Most fitness wearables cling to the arm, with bands that wrap around your wrist and track your activity levels and sleep patterns 'round the clock. LifeBeam, an Israeli company that specializes in aerospace wearables, has moved from the arm to the head, introducing a smart hat with sensors that track your heart rate, cadence, gait, steps and calorie consumption.
LifeBeam acknowledges that you won't wear its product 24/7 like many owners of wrist-worn wearables do, and that's kind of the point. The LifeBeam hat is geared toward avid cyclists and runners who want in-depth information about their workouts so they can push their bodies harder and improve their race times. It's also good for those who, for whatever reason, don't like the feel of wrist-worn wearables.
The hat comes in both traditional baseball cap and visor styles, and each costs $99 (about £63, AU$115). The LifeBeam hat connects with Android, iOS and Windows devices via Bluetooth, and you can connect to Bluetooth-enabled treadmills, stationary bikes, GPS trackers and some bike computers.
"The LifeBeam hat and visor are motion-resistant, waterproof, washable and tested by the world's most demanding users for any movements, intensity levels and weather conditions you can find," LifeBeam CEO Omri Yoffe told The Times of Israel. "We want athletes to use these everywhere and send their measurements to any device or app. This is about providing choice and knowledge, so people can get the most out of training."
LifeBeam had to use a different kind of technology than wrist- and chest-worn wearables use to put heart rate tracking functionality into the hat form factor. Rather than the EKG technology found in many bands, the LifeBeam hat relies on sensors that measure blood flow via an LED that measures how quickly blood flows through the veins using a process called photoplethysmography (PPG).

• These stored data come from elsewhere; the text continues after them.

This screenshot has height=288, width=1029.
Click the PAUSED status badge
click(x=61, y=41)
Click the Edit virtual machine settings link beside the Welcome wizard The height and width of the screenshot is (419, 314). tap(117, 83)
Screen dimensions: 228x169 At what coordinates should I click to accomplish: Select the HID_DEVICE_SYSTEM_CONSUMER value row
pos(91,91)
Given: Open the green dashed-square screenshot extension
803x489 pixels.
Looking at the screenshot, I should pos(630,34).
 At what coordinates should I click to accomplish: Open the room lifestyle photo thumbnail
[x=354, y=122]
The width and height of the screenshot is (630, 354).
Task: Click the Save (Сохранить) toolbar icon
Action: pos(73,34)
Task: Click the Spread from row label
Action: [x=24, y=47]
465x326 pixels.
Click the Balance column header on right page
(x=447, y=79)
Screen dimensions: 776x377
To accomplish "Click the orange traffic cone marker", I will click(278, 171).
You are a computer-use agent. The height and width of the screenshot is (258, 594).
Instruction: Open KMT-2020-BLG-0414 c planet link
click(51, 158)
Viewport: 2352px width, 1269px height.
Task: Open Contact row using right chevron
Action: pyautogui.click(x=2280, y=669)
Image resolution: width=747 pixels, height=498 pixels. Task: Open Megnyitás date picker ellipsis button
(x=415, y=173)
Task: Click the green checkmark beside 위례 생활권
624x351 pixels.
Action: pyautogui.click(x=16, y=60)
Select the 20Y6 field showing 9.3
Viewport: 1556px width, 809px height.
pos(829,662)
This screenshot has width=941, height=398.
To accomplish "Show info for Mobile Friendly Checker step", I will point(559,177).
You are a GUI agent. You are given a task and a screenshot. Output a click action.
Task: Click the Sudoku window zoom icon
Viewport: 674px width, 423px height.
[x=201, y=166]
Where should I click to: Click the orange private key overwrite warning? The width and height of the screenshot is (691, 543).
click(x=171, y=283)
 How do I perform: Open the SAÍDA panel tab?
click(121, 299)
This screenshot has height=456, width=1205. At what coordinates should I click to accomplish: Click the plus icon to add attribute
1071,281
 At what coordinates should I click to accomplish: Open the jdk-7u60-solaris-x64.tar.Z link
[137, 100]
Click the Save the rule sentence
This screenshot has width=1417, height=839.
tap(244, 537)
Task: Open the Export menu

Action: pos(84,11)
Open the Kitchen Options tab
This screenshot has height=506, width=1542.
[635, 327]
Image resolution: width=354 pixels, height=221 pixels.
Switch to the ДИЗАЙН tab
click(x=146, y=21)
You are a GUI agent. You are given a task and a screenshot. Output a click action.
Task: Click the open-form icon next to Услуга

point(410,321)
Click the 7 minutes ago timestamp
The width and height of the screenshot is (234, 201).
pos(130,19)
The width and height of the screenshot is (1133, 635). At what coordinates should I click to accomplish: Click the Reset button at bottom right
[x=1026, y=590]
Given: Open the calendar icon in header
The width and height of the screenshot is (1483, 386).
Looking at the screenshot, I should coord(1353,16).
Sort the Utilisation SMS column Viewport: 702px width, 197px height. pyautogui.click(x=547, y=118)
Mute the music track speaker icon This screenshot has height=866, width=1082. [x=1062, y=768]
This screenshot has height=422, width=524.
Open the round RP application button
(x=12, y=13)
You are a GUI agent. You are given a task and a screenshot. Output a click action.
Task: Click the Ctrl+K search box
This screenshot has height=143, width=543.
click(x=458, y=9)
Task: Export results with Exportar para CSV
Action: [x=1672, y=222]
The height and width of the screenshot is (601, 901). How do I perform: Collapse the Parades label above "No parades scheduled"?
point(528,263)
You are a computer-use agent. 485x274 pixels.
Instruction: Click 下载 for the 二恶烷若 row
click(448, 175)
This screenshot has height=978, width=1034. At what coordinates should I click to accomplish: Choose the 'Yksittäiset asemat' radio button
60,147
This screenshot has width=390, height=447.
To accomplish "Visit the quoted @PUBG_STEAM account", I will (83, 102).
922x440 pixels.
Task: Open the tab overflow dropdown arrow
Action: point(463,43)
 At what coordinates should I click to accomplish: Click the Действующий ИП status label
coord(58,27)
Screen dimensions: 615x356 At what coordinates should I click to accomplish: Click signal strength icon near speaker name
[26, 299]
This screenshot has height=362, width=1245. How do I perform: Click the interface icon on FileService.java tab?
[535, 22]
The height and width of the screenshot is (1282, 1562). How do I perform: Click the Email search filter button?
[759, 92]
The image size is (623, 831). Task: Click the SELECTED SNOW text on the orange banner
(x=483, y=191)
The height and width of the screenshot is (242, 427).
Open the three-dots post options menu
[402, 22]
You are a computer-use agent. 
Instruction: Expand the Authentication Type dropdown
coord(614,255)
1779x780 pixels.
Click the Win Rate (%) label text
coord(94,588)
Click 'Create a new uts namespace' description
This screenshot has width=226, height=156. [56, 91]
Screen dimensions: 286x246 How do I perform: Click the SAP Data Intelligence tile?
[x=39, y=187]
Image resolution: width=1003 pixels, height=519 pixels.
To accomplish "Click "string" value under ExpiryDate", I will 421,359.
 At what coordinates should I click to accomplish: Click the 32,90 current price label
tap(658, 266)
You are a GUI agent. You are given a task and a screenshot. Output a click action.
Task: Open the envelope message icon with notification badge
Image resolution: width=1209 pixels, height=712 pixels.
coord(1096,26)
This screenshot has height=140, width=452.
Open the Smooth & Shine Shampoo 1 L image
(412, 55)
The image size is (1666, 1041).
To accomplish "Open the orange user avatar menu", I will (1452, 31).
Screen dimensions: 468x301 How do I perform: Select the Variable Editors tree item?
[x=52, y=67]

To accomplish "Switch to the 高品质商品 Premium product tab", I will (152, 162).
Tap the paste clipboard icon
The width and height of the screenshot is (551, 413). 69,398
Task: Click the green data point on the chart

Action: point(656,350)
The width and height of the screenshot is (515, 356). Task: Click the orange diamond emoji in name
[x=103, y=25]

PPG is generally considered to be less accurate than EKG monitors, but LifeBeam has played that down, according to The Times of Israel. LifeBeam is a veteran of the aerospace industry, and has built similar products that use PPG for pilots, astronauts and members of the special forces, and its products reportedly are considered by these groups to accurately track heart rate. Similarly, LifeBeam's first consumer-focused wearable, a smart biking helmet funded on Indiegogo, has gotten generally positive reviews for its heart rate accuracy, among other things.
The LifeBeam hat is in production now, and can be ordered at the LifeBeam store. It will begin shipping soon (shipping is free in Israel and to the United States). The hat's available in black and white.
If you wear one, of course, you'll have to explain why your hat has a power button, and given that putting a glowing object on your head is much more conspicuous than wearing one on your wrist, you'll probably get asked about it a lot.